Material shown —

= = = =

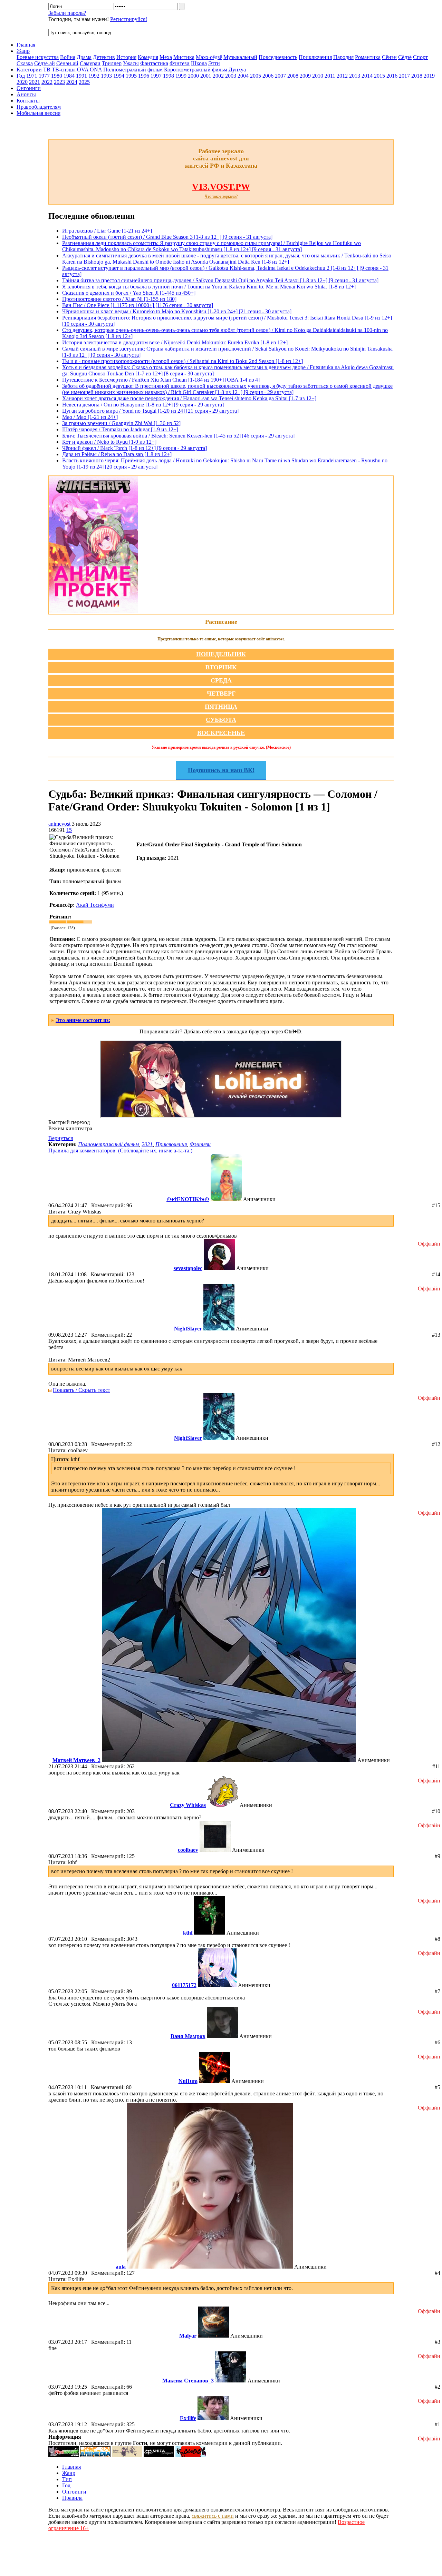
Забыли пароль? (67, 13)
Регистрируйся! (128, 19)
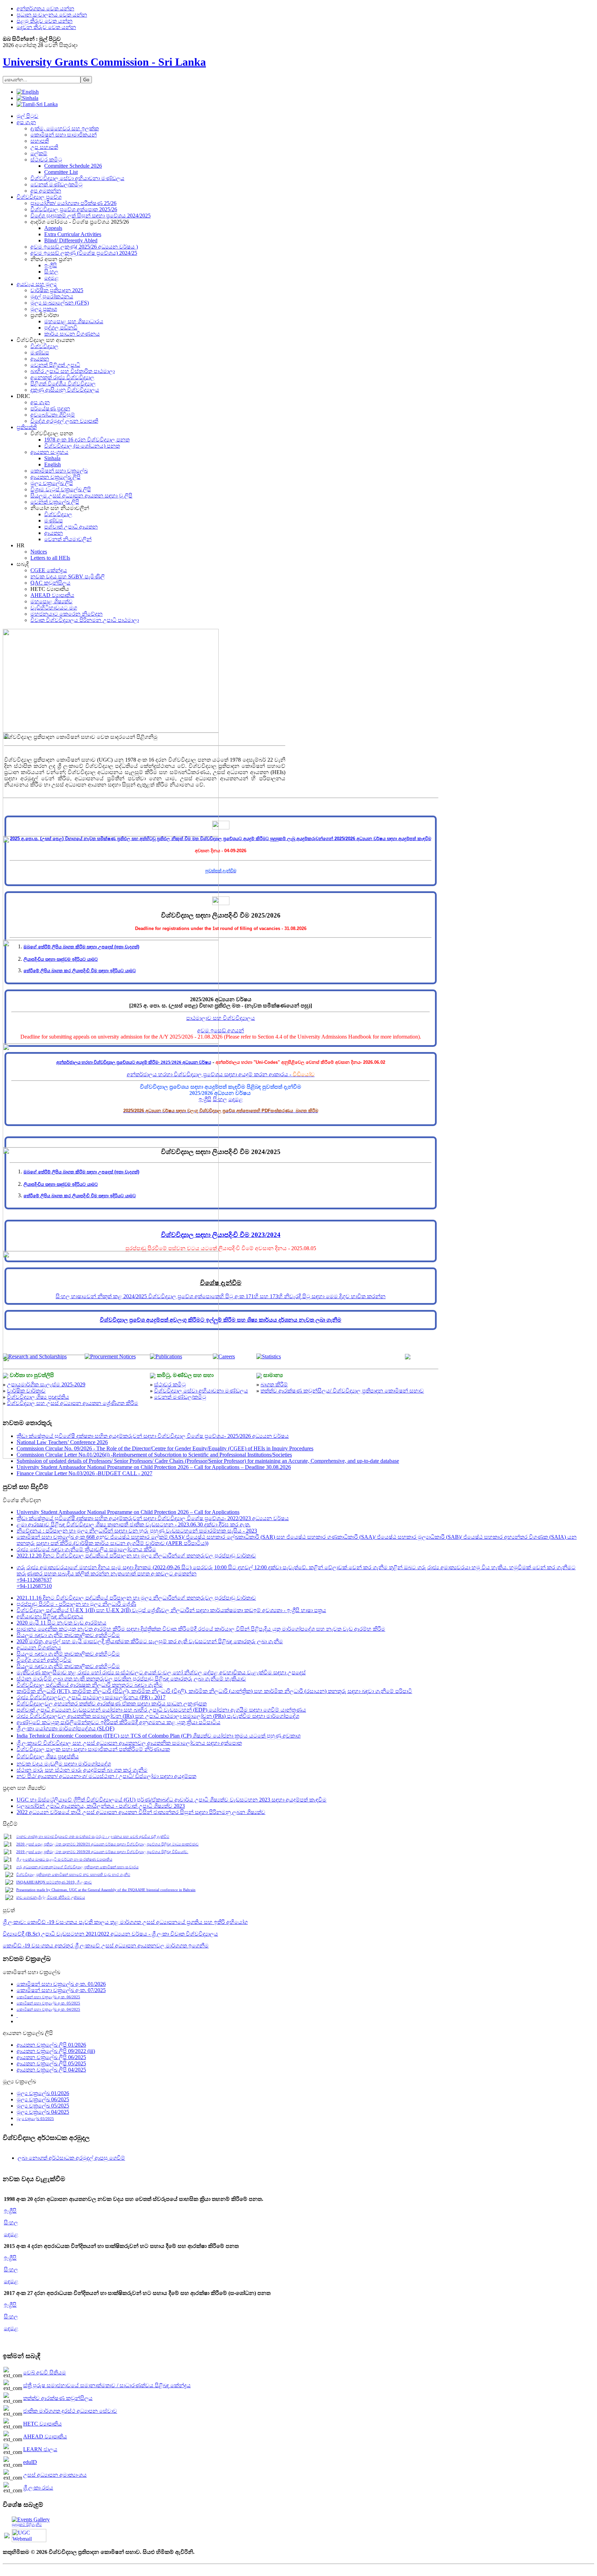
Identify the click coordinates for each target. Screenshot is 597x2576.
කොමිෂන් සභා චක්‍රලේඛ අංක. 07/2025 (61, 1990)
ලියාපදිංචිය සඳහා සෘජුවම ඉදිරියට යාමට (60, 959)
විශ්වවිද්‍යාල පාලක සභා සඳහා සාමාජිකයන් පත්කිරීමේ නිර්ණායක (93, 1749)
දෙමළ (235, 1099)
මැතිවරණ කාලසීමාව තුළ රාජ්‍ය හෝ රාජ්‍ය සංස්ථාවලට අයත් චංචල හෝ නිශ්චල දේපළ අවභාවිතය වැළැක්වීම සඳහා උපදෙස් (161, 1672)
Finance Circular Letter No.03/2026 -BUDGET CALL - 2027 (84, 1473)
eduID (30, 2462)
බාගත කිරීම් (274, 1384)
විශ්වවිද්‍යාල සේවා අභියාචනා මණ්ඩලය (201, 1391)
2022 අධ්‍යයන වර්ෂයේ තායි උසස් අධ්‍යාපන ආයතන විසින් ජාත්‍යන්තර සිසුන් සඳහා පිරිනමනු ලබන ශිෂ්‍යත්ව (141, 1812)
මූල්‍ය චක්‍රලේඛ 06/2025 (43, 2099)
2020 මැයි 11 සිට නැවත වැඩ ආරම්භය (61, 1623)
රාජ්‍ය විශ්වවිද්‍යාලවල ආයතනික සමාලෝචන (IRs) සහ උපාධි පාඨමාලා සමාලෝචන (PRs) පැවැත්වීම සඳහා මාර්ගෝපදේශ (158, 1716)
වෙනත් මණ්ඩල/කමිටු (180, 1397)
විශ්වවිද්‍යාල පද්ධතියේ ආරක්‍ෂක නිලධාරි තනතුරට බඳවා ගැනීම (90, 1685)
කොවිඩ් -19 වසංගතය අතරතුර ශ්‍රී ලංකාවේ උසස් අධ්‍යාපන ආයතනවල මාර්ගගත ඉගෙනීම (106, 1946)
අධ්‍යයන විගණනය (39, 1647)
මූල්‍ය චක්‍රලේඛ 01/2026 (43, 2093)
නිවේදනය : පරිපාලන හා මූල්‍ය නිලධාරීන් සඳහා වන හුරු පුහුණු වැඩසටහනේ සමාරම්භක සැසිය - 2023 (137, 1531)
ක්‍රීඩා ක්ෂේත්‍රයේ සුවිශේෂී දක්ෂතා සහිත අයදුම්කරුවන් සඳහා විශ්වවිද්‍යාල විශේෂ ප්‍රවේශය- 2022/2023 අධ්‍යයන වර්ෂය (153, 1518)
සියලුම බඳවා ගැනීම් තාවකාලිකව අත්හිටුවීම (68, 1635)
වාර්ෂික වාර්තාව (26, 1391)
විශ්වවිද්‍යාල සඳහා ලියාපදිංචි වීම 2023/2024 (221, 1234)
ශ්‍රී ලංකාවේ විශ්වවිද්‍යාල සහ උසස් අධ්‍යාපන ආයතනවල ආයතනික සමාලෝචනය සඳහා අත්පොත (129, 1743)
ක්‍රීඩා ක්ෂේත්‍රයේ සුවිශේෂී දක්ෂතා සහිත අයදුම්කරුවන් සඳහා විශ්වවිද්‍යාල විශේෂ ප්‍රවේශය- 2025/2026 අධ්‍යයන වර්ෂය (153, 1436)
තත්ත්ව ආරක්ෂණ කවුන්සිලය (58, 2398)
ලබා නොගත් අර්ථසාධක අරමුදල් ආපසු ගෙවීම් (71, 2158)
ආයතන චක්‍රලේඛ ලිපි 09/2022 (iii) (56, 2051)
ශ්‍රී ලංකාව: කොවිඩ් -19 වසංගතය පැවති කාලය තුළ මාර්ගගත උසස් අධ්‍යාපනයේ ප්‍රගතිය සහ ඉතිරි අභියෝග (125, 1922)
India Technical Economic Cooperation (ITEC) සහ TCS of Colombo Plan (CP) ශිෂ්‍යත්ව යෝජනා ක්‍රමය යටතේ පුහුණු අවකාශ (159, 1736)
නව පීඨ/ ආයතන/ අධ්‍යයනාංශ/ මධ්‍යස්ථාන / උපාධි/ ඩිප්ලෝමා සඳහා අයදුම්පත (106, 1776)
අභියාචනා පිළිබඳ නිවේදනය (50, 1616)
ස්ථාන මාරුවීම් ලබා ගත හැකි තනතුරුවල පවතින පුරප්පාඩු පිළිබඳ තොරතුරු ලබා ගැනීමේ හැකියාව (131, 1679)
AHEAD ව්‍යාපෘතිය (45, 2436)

= = = =

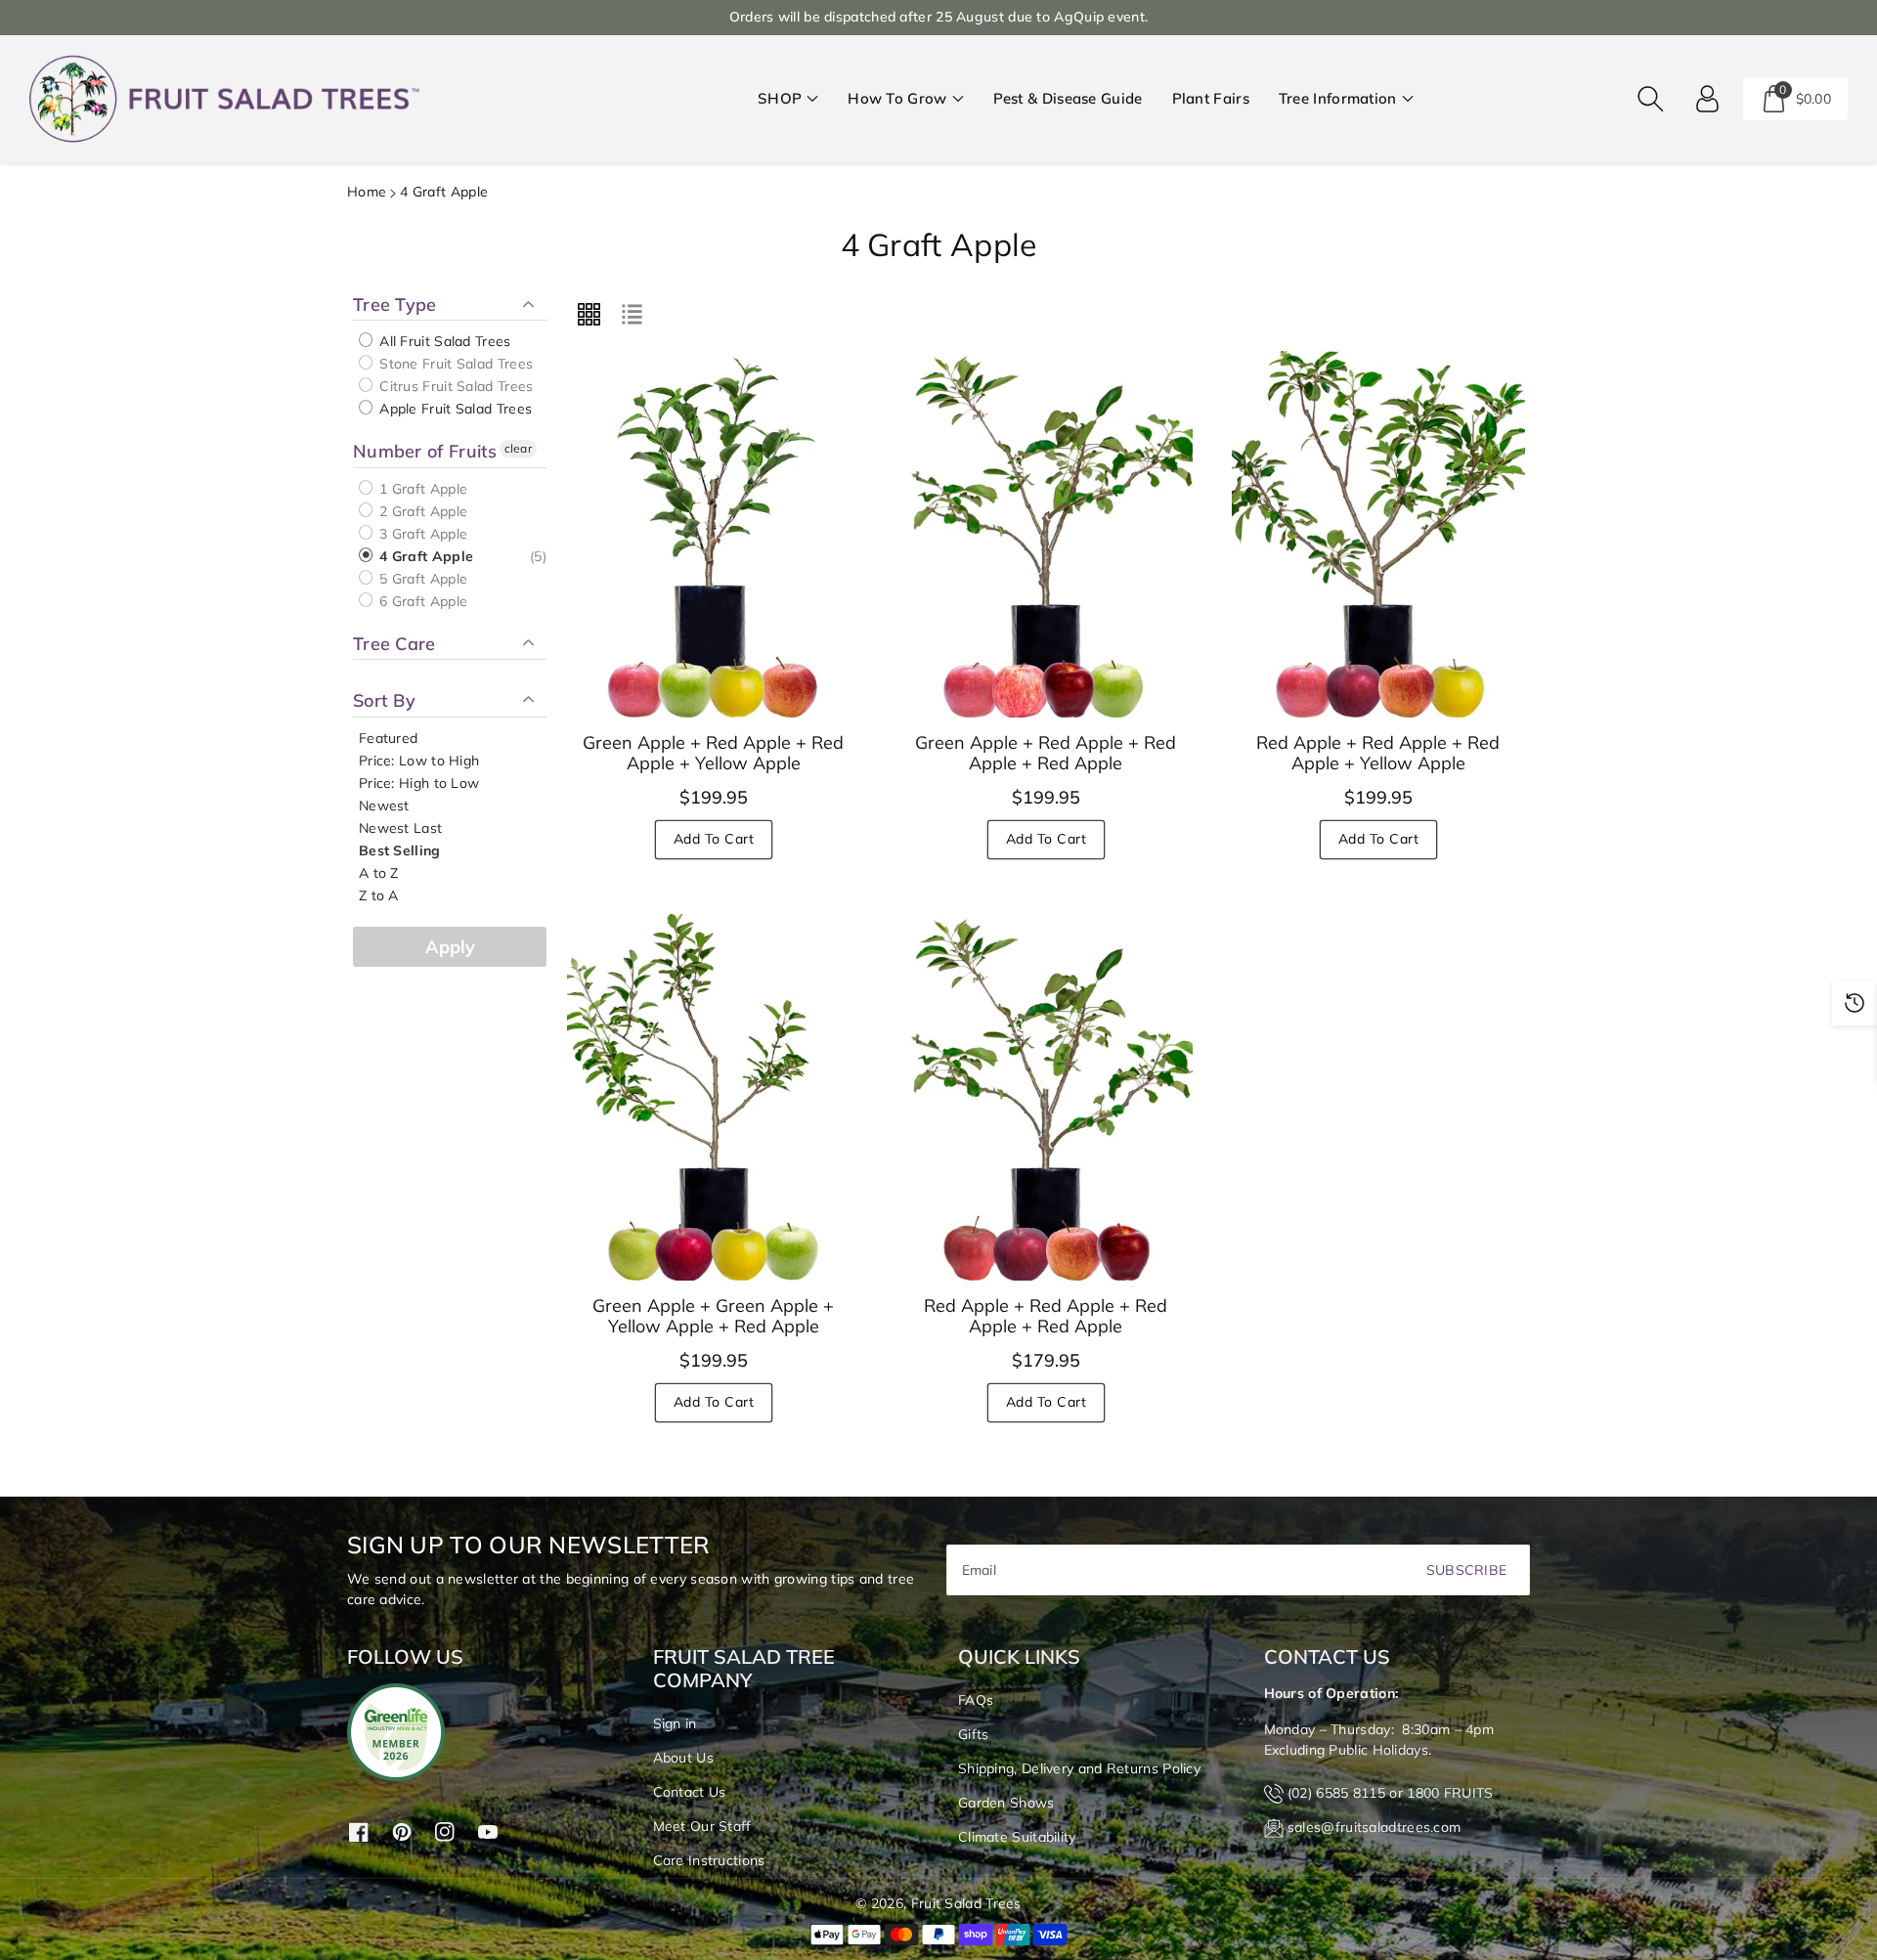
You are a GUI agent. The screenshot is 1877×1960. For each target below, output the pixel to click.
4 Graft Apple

= = = =

Problem —
Taking the entries above, write out exactly the lines starting with the line containing "මූල්‍ය චක්‍රලේඛ 06/2025 (43, 2099)" and going on through the line containing "අධ්‍යයන විගණනය (39, 1647)", both included, and nothing else.

Exercise output —
මූල්‍ය චක්‍රලේඛ 06/2025 (43, 2099)
2020 මැයි 11 සිට නැවත වැඩ ආරම්භය (61, 1623)
රාජ්‍ය විශ්වවිද්‍යාලවල ආයතනික සමාලෝචන (IRs) සහ උපාධි පාඨමාලා සමාලෝචන (PRs) පැවැත්වීම සඳහා මාර්ගෝපදේශ (158, 1716)
වෙනත් මණ්ඩල/කමිටු (180, 1397)
විශ්වවිද්‍යාල පද්ධතියේ ආරක්‍ෂක නිලධාරි තනතුරට බඳවා ගැනීම (90, 1685)
කොවිඩ් -19 වසංගතය අතරතුර ශ්‍රී ලංකාවේ උසස් අධ්‍යාපන ආයතනවල මාර්ගගත ඉගෙනීම (106, 1946)
අධ්‍යයන විගණනය (39, 1647)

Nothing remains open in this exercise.